Patas is a command line utility designed to execute any program in parallel and collect its output, varying its input parameters and starting the programs automatically. The script may be parallelized on your local machine or in a cluster. The only requirement to run it on a cluster is an SSH connection between the machines. Assuming the programs are located on each worker machine, patas can start and manage the parallel programs with one command. Parsing the outputs is done in a second command. Its name means PArser and TAsk Scheduler.

When should I use Patas? ⭐

Use this program if you want to evaluate your model against multiple parameters and measure your own performance metrics. It is a quick way to parallelize an experiment over various machines. It is also handy when you don't want to, or can't, change the original program.

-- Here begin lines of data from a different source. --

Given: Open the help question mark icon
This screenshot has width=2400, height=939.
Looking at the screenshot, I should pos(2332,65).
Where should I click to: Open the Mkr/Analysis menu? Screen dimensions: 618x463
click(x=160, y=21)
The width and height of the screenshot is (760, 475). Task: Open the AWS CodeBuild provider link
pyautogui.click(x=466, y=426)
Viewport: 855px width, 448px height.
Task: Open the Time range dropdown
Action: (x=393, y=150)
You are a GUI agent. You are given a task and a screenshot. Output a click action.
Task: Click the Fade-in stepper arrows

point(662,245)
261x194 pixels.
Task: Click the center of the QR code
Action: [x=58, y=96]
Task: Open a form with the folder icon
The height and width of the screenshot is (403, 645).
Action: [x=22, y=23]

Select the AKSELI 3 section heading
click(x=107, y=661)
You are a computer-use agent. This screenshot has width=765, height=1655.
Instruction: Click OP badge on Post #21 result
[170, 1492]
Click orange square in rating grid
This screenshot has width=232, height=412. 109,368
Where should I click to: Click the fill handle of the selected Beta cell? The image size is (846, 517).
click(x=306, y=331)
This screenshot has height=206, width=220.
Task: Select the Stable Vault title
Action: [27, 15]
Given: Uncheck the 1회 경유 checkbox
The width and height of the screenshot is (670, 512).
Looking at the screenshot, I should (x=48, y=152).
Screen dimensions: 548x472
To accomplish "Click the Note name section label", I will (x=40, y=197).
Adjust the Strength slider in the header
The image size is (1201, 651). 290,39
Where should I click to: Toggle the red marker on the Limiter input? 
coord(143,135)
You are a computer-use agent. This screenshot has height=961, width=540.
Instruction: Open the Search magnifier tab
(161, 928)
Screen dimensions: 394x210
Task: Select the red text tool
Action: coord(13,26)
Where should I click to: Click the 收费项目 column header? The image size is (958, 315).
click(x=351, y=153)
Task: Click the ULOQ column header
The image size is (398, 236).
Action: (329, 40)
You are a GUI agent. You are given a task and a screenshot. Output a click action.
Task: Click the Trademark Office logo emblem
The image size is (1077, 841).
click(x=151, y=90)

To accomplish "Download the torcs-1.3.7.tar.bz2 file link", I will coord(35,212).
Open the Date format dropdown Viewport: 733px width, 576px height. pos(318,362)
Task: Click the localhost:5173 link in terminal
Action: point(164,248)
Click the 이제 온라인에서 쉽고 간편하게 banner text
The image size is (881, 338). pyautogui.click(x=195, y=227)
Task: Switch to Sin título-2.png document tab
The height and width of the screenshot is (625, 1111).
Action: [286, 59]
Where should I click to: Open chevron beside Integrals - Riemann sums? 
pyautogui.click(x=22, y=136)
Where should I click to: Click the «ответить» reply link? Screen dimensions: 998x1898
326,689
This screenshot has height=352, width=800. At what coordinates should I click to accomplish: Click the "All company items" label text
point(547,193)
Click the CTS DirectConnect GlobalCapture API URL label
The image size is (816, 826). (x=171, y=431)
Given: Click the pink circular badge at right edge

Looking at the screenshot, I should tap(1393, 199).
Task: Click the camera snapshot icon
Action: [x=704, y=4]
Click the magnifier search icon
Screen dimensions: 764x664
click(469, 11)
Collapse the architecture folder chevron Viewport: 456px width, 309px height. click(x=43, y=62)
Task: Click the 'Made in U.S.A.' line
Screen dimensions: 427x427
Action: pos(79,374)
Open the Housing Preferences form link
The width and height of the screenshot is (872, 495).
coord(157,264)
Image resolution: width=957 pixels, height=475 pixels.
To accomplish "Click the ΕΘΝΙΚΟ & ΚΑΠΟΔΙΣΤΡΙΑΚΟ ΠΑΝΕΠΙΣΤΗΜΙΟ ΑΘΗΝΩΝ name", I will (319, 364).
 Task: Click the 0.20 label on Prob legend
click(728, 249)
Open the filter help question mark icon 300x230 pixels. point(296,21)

When should I not use Patas? 🚧

Patas is designed to be a simple command line utility. It will not manage and constrain resource usage, like limiting the amount of RAM, cores, or disk used by the process. The only control available is the number of workers in each machine, representing how many processes we want to execute in the given machine. The reason for this is that when we constrain the process with a given amount of resources, like RAM, it's possible that a process will run out of memory, and the entire system has plenty of it available. The workaround is to estimate the number of workers based on how many resources your program needs. If a machine crashes, its ok, you can stop and execute patas again. It will skip completed tasks and continue from where it stopped.

Basic usage 🐣

Considering a use case that we need to find the optimal configuration for a neural network, variating the number of hidden neurons and the activation function in the hidden layer. The following is a basic mockup script that receives these two input parameters. It pretends it has trained a model and prints relevant information to stdout. We will assume it is saved in the file $HOME/Sources/patas/examples/sanity/main.py.

#!/usr/bin/env python3

import random
import sys

# Read input parameters
hidden_neurons      = sys.argv[1]
activation_function = sys.argv[2]

# Pretend we have done something for a long time
print("Loading dataset...")
print("Applying transformations...")
print("Training model...")
print("Evaluating model...")

w = abs(int(hidden_neurons) + len(activation_function)) / 10
train_accuracy = 0.9 + 0.1 / (1+  w) + random.gauss(0,0.05)
test_accuracy  = 0.9 + 0.1 / (1+2*w) + random.gauss(0,0.05)

# Print relevant results
print("Results:")
print(f"    Train accuracy: {train_accuracy:.3f}")
print(f"    Test accuracy:  {test_accuracy:.3f}")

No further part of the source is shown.